Exercise material –
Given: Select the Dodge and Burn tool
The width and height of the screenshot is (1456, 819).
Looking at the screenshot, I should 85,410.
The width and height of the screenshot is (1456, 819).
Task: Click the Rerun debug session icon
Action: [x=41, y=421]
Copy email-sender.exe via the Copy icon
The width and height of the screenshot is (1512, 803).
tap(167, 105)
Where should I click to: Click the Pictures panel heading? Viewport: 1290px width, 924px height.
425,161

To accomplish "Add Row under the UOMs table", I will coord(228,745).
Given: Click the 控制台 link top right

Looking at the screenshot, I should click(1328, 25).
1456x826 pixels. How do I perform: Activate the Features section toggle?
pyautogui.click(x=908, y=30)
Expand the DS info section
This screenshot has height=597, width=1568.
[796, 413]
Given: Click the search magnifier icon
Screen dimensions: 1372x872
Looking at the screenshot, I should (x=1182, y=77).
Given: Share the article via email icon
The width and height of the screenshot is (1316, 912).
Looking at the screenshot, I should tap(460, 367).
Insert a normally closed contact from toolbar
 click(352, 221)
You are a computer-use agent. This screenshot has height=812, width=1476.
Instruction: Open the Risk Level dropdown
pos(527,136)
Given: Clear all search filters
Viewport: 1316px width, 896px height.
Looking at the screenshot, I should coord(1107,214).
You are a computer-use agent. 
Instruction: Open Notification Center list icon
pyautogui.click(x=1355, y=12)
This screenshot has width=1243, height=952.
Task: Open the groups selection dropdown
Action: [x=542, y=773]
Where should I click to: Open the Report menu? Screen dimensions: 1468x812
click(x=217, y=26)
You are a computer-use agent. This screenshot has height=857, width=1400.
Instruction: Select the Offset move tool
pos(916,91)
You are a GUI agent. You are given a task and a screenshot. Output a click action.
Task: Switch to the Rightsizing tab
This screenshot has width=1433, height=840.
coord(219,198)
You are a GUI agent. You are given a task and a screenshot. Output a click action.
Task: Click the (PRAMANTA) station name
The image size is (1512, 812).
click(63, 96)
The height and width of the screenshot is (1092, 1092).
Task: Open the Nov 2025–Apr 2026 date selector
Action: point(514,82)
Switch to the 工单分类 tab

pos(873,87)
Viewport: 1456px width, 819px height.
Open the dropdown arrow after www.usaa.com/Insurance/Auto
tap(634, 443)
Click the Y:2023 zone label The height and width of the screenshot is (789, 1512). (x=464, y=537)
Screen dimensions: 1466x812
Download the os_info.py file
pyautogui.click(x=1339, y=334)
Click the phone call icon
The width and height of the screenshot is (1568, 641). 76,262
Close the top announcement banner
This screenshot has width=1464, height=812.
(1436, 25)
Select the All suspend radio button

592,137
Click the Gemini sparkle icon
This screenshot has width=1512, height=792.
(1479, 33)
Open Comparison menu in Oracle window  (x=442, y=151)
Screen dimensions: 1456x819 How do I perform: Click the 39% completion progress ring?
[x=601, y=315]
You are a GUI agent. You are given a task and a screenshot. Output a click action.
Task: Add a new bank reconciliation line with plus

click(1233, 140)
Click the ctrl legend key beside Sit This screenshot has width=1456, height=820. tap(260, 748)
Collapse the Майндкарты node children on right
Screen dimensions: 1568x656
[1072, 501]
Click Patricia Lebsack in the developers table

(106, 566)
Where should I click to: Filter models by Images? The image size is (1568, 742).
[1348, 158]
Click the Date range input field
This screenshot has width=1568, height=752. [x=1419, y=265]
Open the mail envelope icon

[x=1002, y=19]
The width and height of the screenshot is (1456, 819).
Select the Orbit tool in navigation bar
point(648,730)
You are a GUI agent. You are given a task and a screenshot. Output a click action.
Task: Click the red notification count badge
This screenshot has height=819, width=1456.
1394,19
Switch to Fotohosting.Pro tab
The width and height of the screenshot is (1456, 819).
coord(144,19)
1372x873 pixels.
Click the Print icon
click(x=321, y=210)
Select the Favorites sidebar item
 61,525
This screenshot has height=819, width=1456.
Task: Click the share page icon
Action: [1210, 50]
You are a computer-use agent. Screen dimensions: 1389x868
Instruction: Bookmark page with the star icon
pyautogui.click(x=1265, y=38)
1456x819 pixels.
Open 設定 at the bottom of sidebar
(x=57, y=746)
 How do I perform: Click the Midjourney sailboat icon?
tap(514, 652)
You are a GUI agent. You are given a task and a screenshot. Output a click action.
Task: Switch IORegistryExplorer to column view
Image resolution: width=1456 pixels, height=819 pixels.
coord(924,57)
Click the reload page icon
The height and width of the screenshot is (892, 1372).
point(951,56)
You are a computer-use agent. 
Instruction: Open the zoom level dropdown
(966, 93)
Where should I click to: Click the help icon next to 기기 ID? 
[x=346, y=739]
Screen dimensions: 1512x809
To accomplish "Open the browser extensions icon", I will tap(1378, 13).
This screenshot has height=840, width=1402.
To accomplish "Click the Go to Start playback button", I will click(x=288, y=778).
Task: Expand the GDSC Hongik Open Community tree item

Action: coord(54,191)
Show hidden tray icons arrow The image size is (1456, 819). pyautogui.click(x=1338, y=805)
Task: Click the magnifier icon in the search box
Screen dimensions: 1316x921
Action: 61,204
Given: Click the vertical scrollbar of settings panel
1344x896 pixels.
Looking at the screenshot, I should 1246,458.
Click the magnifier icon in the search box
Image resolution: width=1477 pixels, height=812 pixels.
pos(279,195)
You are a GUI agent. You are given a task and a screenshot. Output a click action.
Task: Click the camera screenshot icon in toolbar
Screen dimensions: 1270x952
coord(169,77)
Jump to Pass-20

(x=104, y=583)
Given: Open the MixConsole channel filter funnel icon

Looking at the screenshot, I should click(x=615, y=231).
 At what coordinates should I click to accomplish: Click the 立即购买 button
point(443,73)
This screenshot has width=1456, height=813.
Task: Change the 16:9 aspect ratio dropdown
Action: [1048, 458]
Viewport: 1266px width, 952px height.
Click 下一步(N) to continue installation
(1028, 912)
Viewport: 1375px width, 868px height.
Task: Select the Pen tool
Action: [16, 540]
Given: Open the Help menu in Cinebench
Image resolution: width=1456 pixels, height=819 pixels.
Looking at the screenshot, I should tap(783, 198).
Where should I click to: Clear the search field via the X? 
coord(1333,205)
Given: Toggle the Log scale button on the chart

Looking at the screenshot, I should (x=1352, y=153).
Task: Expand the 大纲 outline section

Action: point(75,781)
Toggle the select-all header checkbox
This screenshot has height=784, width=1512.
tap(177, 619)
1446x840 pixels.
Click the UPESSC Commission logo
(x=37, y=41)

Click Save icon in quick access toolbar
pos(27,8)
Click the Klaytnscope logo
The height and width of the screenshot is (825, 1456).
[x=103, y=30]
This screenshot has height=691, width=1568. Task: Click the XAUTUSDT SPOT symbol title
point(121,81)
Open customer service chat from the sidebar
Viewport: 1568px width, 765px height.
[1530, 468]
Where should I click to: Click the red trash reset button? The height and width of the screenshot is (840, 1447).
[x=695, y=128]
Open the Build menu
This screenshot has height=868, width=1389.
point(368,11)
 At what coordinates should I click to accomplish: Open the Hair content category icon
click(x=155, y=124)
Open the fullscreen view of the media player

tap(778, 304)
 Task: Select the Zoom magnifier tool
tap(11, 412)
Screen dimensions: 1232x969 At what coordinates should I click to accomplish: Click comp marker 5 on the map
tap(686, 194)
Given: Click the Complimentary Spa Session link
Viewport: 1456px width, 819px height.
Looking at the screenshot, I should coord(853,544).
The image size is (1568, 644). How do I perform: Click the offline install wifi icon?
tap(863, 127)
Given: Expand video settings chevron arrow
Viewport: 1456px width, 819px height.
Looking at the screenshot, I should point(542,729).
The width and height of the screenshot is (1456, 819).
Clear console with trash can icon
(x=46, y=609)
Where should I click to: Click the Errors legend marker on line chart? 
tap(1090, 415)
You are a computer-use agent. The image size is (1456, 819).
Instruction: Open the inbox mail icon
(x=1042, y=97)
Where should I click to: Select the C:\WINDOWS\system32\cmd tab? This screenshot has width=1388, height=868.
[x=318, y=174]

Work to complete – Whenever the word "will" occurs in a line of the listing above, return that line.

Solution for this problem –
To accomplish "Add Row under the UOMs table", I will coord(228,745).
To accomplish "Open the browser extensions icon", I will tap(1378, 13).
To accomplish "Click the Go to Start playback button", I will click(x=288, y=778).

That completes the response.